= See, amid the Winter's Snow =

Christmas carol

"See, amid the Winter's Snow", also known as "The Hymn for Christmas", is an English Christmas carol, written by Edward Caswall and first published in 1858. In 1871 Sir John Goss composed a hymn tune for it, "Humility", and as "Hymn for Christmas Day", it was included in Christmas Carols New and Old, the anthology edited by Henry Ramsden Bramley and John Stainer.

== History ==
Caswall wrote "See, amid the winter's snow" shortly after converting from the Church of England to the Roman Catholic Church and joining the Oratory of Saint Philip Neri. The hymn was published earliest in 1858 as part of The Masque of Mary and Other Poems by Caswall. In 1871, John Goss wrote the tune "Humility" specifically for the carol. Later in the year, Bramley and Stainer selected "See, amid the winter's snow" to be published nationwide in their Christmas Carols Old and New as one of the carols that had "proved their hold upon the popular mind". While the carol became popular, a number of verses were cut from later publications. This includes the original final verse about the Virgin Mary, which was often cut out of non-Catholic hymnals.

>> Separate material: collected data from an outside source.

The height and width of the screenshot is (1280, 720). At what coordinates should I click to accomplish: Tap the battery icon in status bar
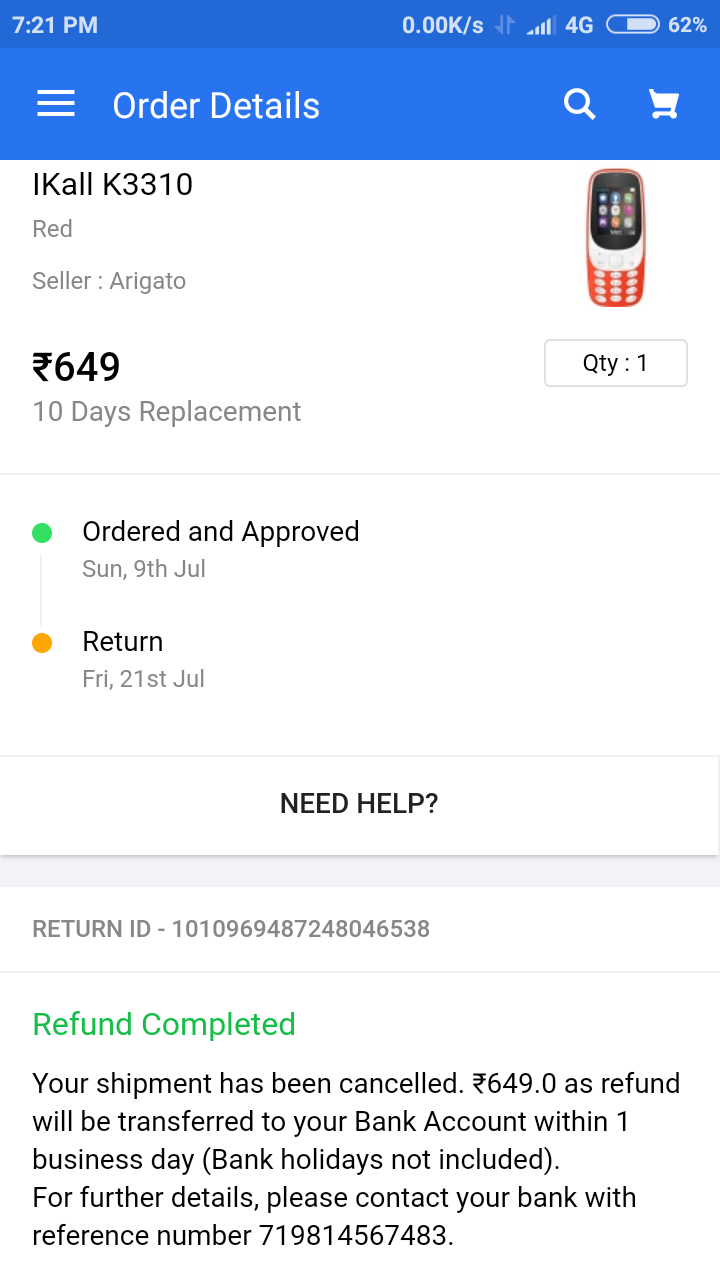pos(632,25)
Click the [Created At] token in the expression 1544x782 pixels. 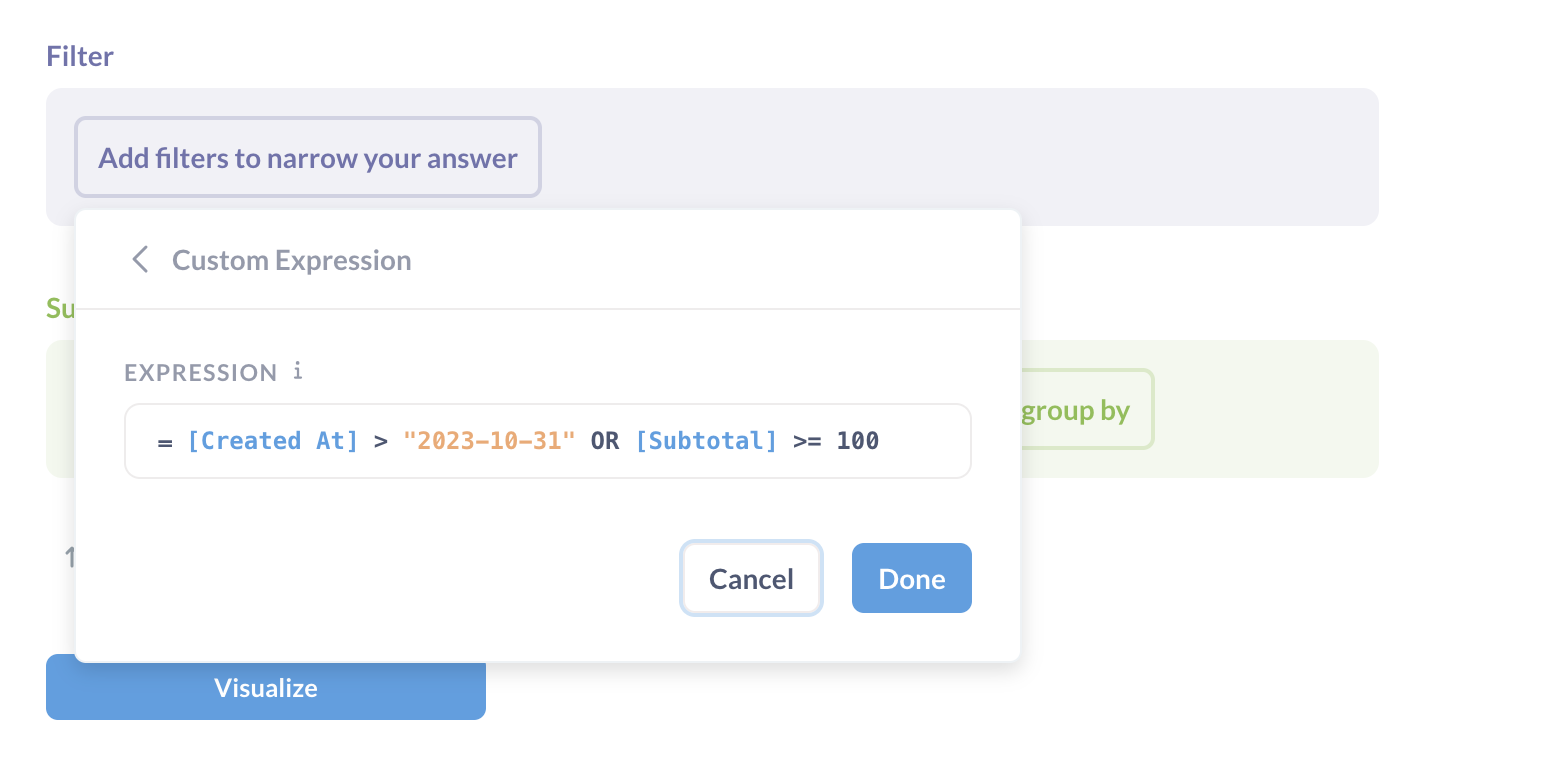point(273,440)
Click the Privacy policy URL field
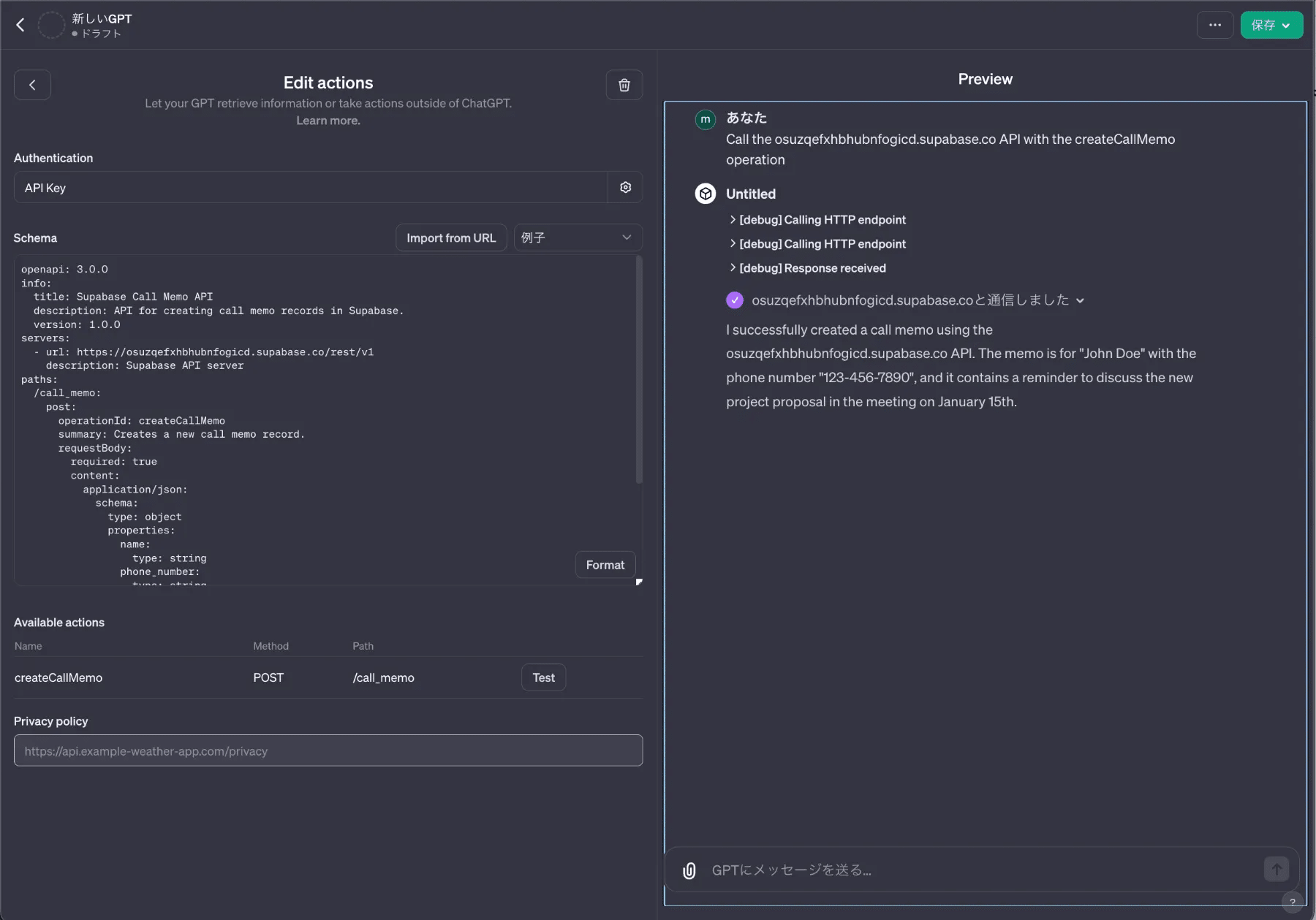 (x=328, y=751)
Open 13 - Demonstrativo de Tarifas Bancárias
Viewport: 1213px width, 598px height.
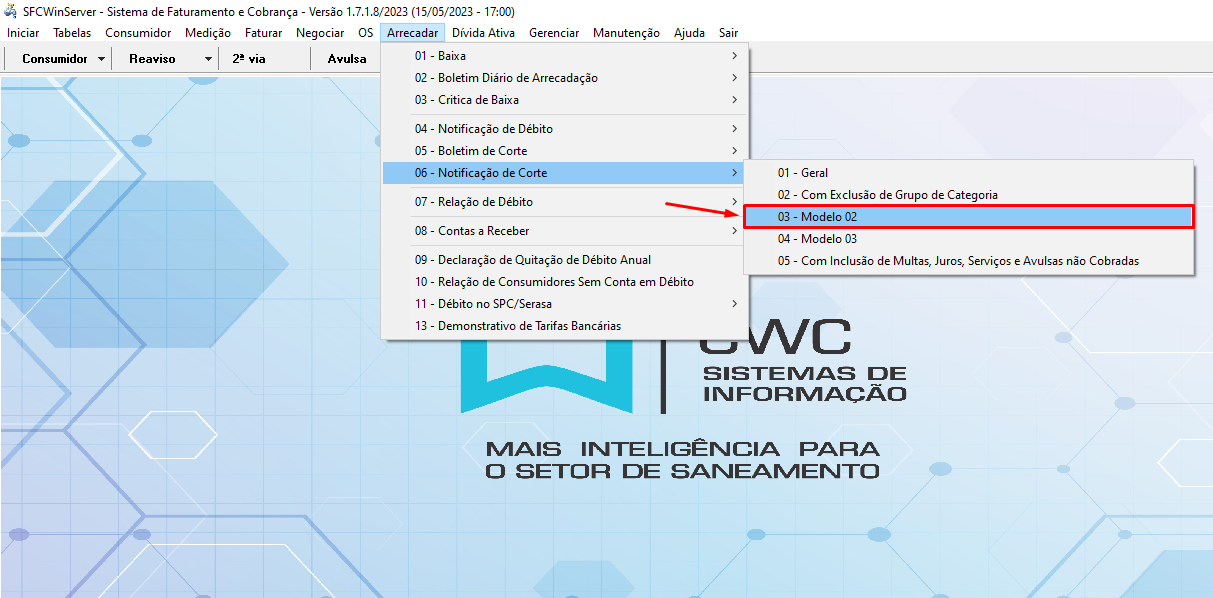[x=517, y=326]
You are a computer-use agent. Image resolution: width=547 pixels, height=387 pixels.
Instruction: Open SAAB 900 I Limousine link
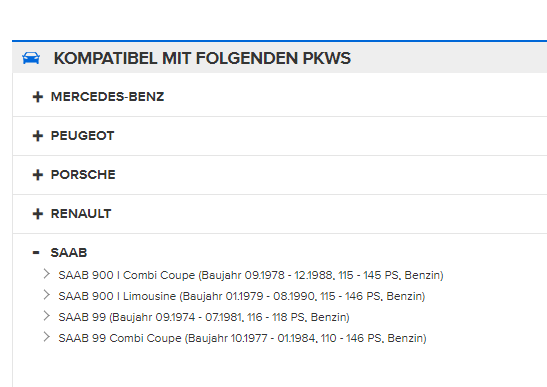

The artist Edward Dalziel used the words of this hymn below his engraving of the English downland with animals, even though the engraving did not have any snow in it.

The tune has been re-used in a variety of social protest and union songs in the late 20th century, beginning with "Coal, Not Dole", written in the mid-1980s by Kay Sutcliffe about the closing of the Kent coal fields to a tune by Paul Abrahams, but later reset to Goss's tune at the suggestion of John Tams and recorded by Coope Boyes and Simpson. Shelley Posen wrote "No More Fish, No Fishermen" in 1996 about the end of the cod fishery in Newfoundland. Australian John Warner wrote "Bring out the Banners" on the 150th anniversary of Australia's eight-hour work day rule in 1996.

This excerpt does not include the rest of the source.